Pope Francis began his reflections with Psalm 71, which says: "Do not forsake me when my strength fails. He went on to denounce in a calm tone how "the elderly are discarded, abandoned in nursing homes, without their children going to meet them, or going only a few times a year. The elderly are placed in the corner of existence. And this is happening today. We have to reflect on this".
A global problem
The Pope considers this issue to be of the utmost importance, even if it does not make headlines and is not on the agenda of the most urgent political issues of the day. "The whole of society must hasten to care for its elderly, who are more and more numerous, and often also more abandoned. When we hear of the elderly being stripped of their autonomy, their security, even their home, we understand that the ambivalence of today's society in relation to the elderly is not a problem of one-off emergencies, but a feature of that throwaway culture that poisons the world in which we live."
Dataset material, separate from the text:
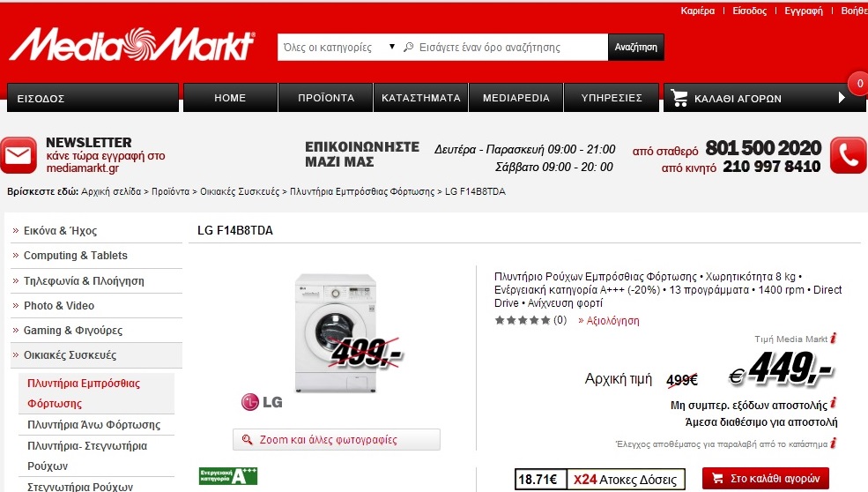The height and width of the screenshot is (492, 868).
Task: Open the Αξιολόγηση review link
Action: (x=608, y=320)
It seems impossible to listen to the Pope and not relate his reflections to the pro-euthanasia mentality that is becoming more and more widespread. "The consequences are fatal. Old age not only loses its dignity, but doubts whether it even deserves to continue. Thus, we are all tempted to hide our vulnerability, to hide our illness, our age, our old age, because we fear that they are the prelude to our loss of dignity. Let us ask ourselves: is it human to induce this feeling? Why is modern civilization, so advanced and efficient, so uncomfortable with illness and old age? And why is politics, which shows itself so committed to defining the limits of a dignified survival, at the same time insensitive to the dignity of an affectionate coexistence with the elderly and the sick?"
Relying on the power of prayer
The Pope encourages the elderly to pray with confidence, for "prayer renews in the heart of the elderly the promise of God's faithfulness and blessing. The elderly rediscover prayer and bear witness to its power. Jesus, in the Gospels, never rejects the prayer of those who need help. The elderly, by their weakness, can teach those who live other ages of life that we all need to abandon ourselves to the Lord, to invoke his help. In this sense, we must all learn from old age: yes, there is a gift in being old, understood as abandoning oneself to the care of others, beginning with God himself".
Before closing the meeting, Pope Francis again improvised some questions to examine one's own conscience. "Each of us can think about the elderly in our family. How do I connect with them? How do I remember them? If I seek to be with them, if I respect them. The elders of my family, have I erased them from my life or do I go to them to seek wisdom, the wisdom of life? Remind yourself that you too will be an old man or woman. Old age comes to everyone, and how would you like to be treated in old age? Treat the elders of your family in this way, they are the memory of the family, of humanity, of the country".